(begin)
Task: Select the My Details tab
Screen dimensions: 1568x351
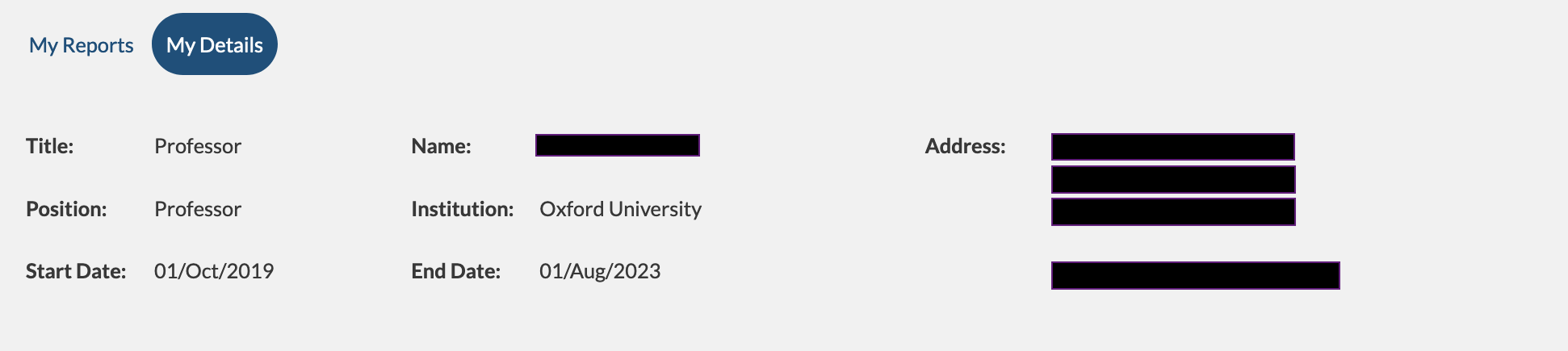Action: coord(215,45)
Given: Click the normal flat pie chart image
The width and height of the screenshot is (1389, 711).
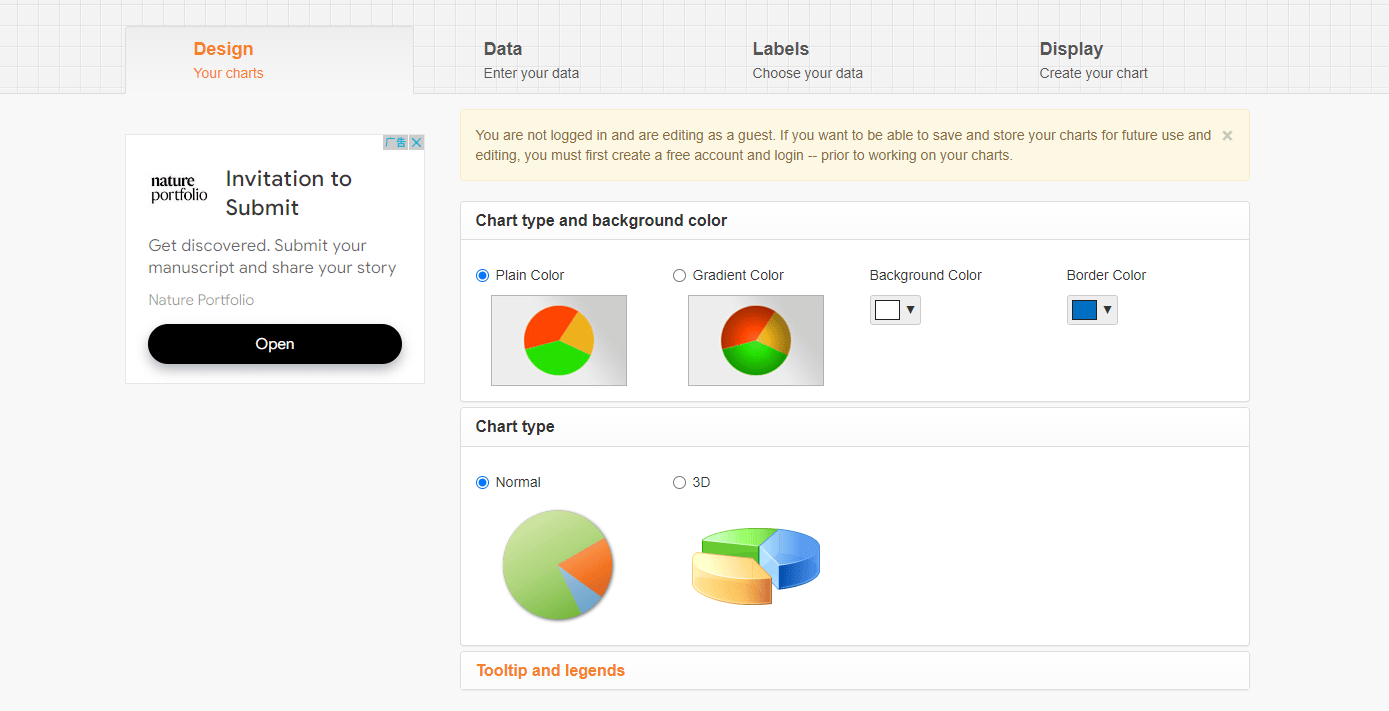Looking at the screenshot, I should click(x=557, y=565).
(end)
## Written problem:
Starting at the line that contains "Given: Click the normal flat pie chart image" and continuing through the end of the records, present those lines as a numbered list with blank lines omitted. Leave the pictures out of the answer.

## Expected answer:
1. Given: Click the normal flat pie chart image
2. The width and height of the screenshot is (1389, 711).
3. Looking at the screenshot, I should click(x=557, y=565).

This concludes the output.